鉄を1000℃ほどの高温で成形すると、温度が下がるときに表面が酸化して被膜がつくられる。この被膜を黒皮という。黒皮は自然に発生するものなので、色の濃淡、手触りなど一定ではない。

鉄の経年変化

鉄活1

いわゆる錆、やすれば元通り

参考:https://www.kousakukikai.tech/metalmaterial/
https://85inc.jp/kurokawa/


古くは紀元前2500年頃から、主に飲食器として文明の発展とともに盛んに行われるようになった錫製品。
地域や時代によっても少しずつ作りかたや素材の構成は違うが、概ね錫90%以上が含まれる錫合金が用いられている。
純錫は柔らかすぎて器の寿命が極端に短いため、必ず他の金属を加えて合金化、硬くして耐久性を持たせている。
(錫に限らず多くの金属は「疲労」と言って力を加えることによって組織が崩壊していく。崩壊を防ぐためには動かないことが重要。)

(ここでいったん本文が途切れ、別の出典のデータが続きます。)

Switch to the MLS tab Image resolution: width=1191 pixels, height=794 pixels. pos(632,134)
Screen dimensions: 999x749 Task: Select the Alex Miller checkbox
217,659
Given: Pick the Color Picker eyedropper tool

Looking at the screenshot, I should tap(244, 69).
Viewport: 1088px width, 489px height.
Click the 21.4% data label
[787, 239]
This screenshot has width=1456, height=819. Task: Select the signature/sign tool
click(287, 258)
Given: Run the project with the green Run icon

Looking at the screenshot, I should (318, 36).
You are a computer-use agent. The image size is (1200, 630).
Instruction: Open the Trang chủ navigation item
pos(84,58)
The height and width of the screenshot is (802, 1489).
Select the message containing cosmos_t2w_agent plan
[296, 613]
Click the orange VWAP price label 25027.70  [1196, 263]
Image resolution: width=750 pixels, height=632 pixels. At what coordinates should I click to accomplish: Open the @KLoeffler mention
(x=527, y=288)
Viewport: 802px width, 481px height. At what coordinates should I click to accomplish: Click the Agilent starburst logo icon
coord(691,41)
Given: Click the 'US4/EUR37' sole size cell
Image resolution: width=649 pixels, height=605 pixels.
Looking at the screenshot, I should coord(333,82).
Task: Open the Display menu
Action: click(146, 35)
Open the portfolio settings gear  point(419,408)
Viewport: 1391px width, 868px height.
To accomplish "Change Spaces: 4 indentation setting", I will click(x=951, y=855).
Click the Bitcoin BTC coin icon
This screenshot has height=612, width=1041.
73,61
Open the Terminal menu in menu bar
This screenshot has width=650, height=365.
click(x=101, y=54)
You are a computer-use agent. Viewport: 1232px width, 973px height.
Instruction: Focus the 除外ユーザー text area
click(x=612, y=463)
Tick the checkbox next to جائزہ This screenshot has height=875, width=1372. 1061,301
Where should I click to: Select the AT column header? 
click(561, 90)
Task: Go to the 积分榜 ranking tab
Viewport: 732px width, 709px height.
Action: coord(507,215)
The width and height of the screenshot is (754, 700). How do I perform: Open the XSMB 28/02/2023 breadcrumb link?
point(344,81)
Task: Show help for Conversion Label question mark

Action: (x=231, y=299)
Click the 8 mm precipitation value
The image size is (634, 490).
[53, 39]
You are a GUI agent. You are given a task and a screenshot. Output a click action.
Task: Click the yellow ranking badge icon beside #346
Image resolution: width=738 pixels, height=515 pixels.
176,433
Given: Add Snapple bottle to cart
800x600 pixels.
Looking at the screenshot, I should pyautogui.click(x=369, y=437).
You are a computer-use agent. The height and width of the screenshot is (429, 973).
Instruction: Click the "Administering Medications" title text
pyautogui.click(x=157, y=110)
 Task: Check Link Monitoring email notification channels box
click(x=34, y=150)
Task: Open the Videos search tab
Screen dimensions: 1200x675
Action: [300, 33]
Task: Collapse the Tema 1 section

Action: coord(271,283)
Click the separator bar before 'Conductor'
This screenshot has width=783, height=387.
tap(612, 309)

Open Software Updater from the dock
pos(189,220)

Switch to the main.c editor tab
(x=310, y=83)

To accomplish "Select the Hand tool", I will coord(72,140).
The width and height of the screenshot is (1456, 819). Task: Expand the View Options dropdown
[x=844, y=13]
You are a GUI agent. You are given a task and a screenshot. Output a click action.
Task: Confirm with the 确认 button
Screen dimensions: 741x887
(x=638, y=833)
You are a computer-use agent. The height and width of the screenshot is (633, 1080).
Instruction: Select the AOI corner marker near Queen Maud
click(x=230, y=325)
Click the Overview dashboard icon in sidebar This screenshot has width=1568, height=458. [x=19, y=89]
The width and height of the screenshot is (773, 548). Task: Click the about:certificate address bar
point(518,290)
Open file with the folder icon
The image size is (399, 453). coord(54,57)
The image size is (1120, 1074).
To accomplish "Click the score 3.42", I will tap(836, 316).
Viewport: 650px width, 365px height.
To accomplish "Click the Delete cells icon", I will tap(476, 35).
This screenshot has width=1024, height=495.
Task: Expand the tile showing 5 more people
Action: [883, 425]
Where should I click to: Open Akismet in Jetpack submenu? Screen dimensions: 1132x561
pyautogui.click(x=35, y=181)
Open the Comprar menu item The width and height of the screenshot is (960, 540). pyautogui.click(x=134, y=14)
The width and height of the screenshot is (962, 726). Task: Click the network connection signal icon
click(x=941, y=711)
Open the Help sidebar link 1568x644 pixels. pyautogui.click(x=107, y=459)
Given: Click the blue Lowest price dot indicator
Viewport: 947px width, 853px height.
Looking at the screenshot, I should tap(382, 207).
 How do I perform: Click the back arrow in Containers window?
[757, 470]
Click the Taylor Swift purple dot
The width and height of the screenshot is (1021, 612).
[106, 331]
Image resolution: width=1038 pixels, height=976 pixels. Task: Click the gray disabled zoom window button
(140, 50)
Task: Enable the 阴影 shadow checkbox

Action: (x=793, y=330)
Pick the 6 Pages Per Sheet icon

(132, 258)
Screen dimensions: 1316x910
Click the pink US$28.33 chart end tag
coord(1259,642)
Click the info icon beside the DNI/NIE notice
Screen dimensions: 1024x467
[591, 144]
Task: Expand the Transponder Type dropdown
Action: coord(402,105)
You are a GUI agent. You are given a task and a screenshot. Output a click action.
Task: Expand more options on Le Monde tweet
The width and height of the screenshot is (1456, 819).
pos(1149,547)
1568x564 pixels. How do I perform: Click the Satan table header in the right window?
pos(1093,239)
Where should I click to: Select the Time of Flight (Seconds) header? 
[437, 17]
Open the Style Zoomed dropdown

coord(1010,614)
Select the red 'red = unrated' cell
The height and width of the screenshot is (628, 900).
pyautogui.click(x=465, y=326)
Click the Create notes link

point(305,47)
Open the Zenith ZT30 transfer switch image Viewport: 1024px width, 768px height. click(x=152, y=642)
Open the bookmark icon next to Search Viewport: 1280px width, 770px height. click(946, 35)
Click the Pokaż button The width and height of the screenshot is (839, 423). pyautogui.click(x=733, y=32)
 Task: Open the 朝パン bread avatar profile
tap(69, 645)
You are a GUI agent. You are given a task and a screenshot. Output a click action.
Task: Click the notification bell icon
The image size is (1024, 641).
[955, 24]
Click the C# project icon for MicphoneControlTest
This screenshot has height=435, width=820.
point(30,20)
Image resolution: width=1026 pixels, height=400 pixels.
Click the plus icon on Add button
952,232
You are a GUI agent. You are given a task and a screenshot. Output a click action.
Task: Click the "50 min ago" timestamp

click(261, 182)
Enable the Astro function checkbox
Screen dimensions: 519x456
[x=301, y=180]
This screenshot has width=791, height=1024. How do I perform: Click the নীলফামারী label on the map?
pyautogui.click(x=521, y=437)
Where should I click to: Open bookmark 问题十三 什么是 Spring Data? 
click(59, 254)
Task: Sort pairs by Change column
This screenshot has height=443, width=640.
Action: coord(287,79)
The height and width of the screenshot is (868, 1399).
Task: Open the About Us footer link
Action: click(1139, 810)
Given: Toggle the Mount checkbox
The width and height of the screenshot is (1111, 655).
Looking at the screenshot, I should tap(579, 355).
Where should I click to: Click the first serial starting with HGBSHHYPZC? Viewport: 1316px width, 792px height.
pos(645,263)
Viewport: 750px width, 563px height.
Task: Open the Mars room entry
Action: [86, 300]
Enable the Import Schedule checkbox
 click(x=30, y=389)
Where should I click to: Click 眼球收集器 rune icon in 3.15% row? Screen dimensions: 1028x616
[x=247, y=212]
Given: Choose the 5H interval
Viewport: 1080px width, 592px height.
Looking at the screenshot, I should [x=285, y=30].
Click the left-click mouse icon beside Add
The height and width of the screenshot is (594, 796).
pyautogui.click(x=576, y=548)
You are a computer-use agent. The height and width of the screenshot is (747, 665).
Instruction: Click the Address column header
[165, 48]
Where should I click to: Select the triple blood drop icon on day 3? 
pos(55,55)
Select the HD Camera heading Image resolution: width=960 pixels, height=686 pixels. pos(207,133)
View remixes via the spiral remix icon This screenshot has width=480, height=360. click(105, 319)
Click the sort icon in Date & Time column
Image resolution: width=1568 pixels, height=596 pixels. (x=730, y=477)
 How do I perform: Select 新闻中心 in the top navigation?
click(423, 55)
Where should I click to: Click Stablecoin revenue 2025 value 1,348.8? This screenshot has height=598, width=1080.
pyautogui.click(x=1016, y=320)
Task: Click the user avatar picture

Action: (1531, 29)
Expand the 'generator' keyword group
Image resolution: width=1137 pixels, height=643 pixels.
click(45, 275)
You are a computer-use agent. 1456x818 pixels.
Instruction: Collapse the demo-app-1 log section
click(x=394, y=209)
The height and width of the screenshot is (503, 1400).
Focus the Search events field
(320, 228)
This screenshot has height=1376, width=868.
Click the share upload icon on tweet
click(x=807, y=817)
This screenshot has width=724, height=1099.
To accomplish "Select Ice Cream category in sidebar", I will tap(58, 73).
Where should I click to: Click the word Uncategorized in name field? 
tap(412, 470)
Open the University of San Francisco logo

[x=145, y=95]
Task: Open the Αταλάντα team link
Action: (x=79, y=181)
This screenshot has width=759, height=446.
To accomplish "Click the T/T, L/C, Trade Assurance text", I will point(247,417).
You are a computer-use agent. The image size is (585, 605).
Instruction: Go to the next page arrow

世界各地で用いられてきたピューター合金(別名ブリタニアメタル)は91%の錫に、アンチモン7〜8%、銅2%となっている。硬く加工性が良いことが特徴だが、変色しやすい欠点もある。そんな中、近代の日本の錫器は錫の含有量が高く97%以上含まれていて、色が変わりにくい特徴がある。美しい色をしていますが、ピューター合金に比べると柔らかく傷つきやすい素材でもある。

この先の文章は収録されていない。